Previous research has determined that in a specific region within the brain called the auditory cortex, neurons filter out noise from the environment in order to discriminate speech against non-speech. Moreover, there are different levels of “filters” that happen in the brain, and neuroscientists have posed the question, “do these different filters interact with one another?” This is important for understanding how auditory information is processed because it could help explain whether or not a person’s prior knowledge and experiences influence the information that is being passed throughout the brain. In particular, scientists are interested in figuring out whether or not a person’s internal state affects their perception of sounds present in reality.

In this experiment, the researchers performed electrocorticography (ECoG) in epilepsy patients who already had pieces of their skulls removed and electrodes implanted. ECoG utilizes these electrodes to record electrical activity in the brain. During the actual experiment, the patients were directed to listen to a garbled sentence. Afterwards, they were asked if they could understand what was said in the soundtrack, which none of the patients were able to do. The second sound they heard was a clear version of the garbled sentence- after hearing this sentence, the patients affirmed they understood the noise. Finally, the participants were exposed to the exact same garbled sentence as before.
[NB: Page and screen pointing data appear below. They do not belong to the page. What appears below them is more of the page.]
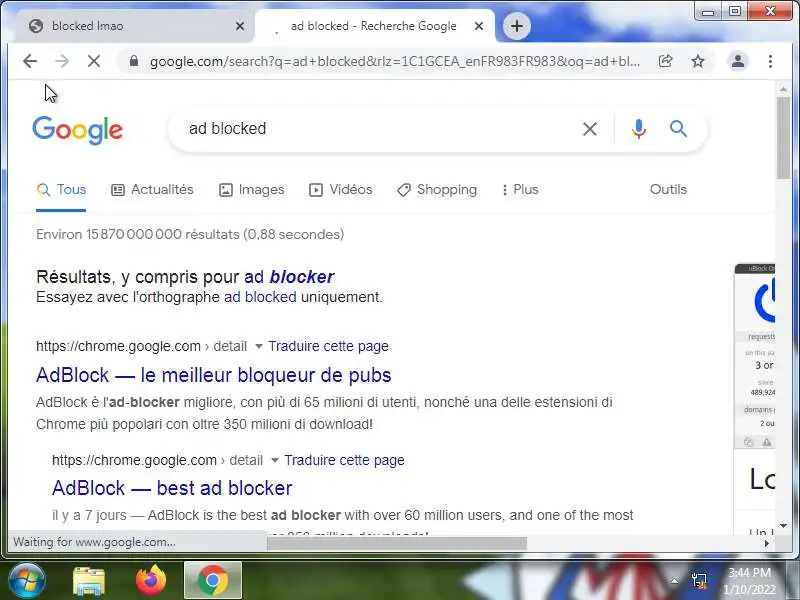The height and width of the screenshot is (600, 800).
Task: Stop loading the page
Action: click(94, 61)
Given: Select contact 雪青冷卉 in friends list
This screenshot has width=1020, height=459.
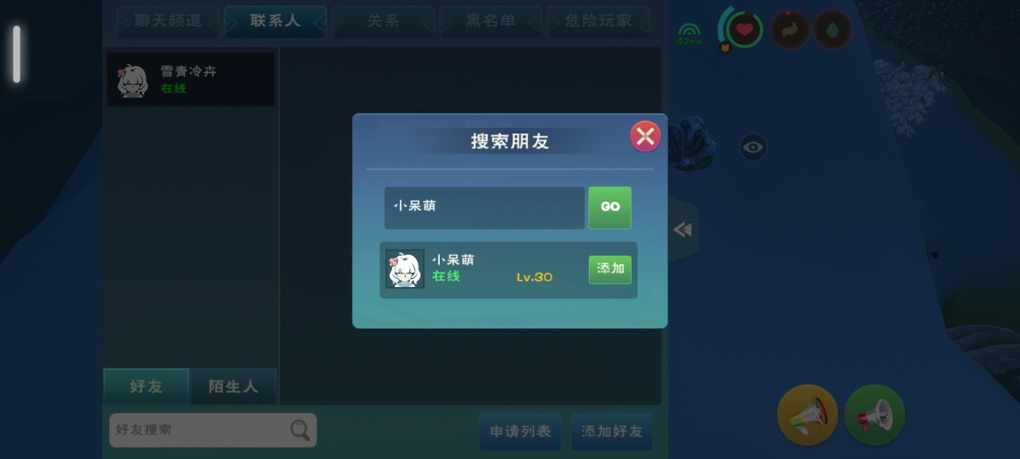Looking at the screenshot, I should point(191,79).
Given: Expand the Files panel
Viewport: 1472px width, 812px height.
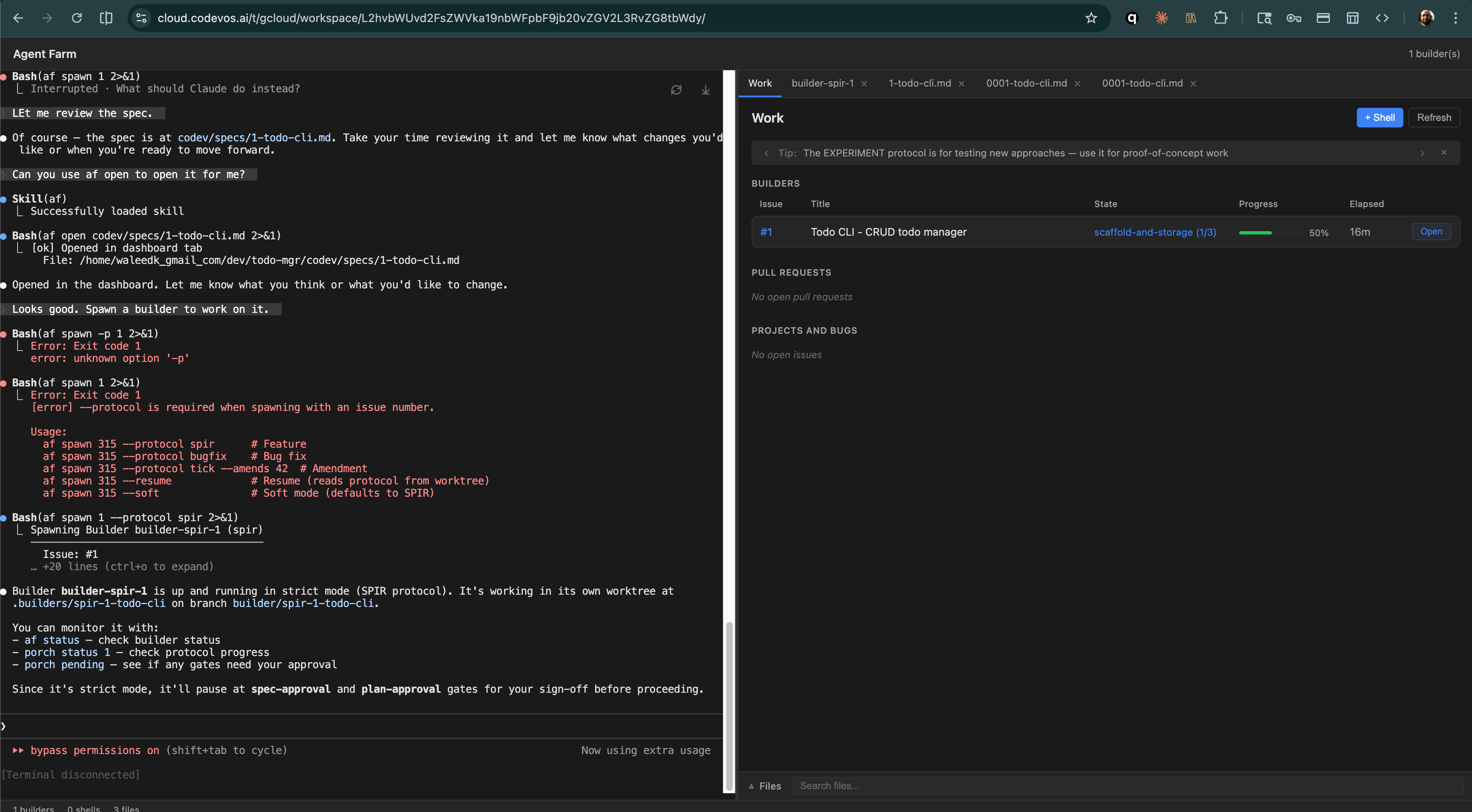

After hearing the clear version, they were able to understand the nonsensical sentence. It was almost as if they could not avoid hearing the clear version. This auditory experiment is very similar to the face and vase illusion. When people first look at the picture, the viewer either sees a face or a vase- let’s assume a face in this example. When the opposite image, the vase, is pointed out to the viewer then the person will continue to see the vase no matter what; that is exactly what happened in this experiment. After the listener was introduced to the meaning of the garbled sentence, the listener continued to extract meaning from the sentence even when it didn’t make sense.

While the behavioral experiments were happening, the researchers were running ECoG recordings. During these recordings, Theunissen’s team was able to record from approximately 500,000 neurons in the auditory cortical area of the brain. After hearing the garbled sentence for the first time, there was not much neural activity in brain regions related to speech. However, after hearing the garbled sentence for a second time (following the clear version of the sentence), a different neural pattern emerged. More specifically, this new neural pattern closely resembled the neural activity recorded when the clear sentence was played.

On the neural level, how can this be? Using a special mapping technique, the group was able to analyze the data and reveal that the brain was responding to traits of the clear sentence which were present in the garbled version. As well, they found that in order to decode speech effectively, the auditory cortex splits complex traits of sound into different levels of neurons. This split leads to various filters of spectro-temporal modulation, or pitch and frequency. This “Spectrotemporal Receptive Field is always there, and it’s plastic at the level of the auditory cortex” said co-author Frédéric Theunissen, a professor at UC Berkeley and member of Helen Wills Neuroscience Institute. This ever-occurring auditory modulation is what allows our brains to change the way it focuses on sound, and ultimately understand something as challenging as the garbled sentence for the second time. Thus, the researchers were able to conclude that neurons in the auditory cortex tune themselves in order to understand speech-like sounds after being introduced to new information related to language. By doing this, the brain can induce enhancement in the understanding of degraded speech signals. The tuning also allows the brain to focus on relevant information and ignore the rest that’s present in a person’s environment.

By understanding how the brain decodes auditory information, researchers and product developers can create speech devices that carry out the same processes. “If we understand not only at the periphery level but also centrally, we can provide information to the brain so that it can reconstruct the signal,” said Theunissen. These kinds of devices can then help improve speech impediments in populations of patients who may need help with constructing those sound signals. Professor Theunissen believes that “this kind of research could help alleviate issues with deafness by leading to improved designs of hearing aids.” In addition, tools used for speech recognition, such as Siri, can greatly improve with the knowledge gained in experiments such as those done in the Theunissen lab.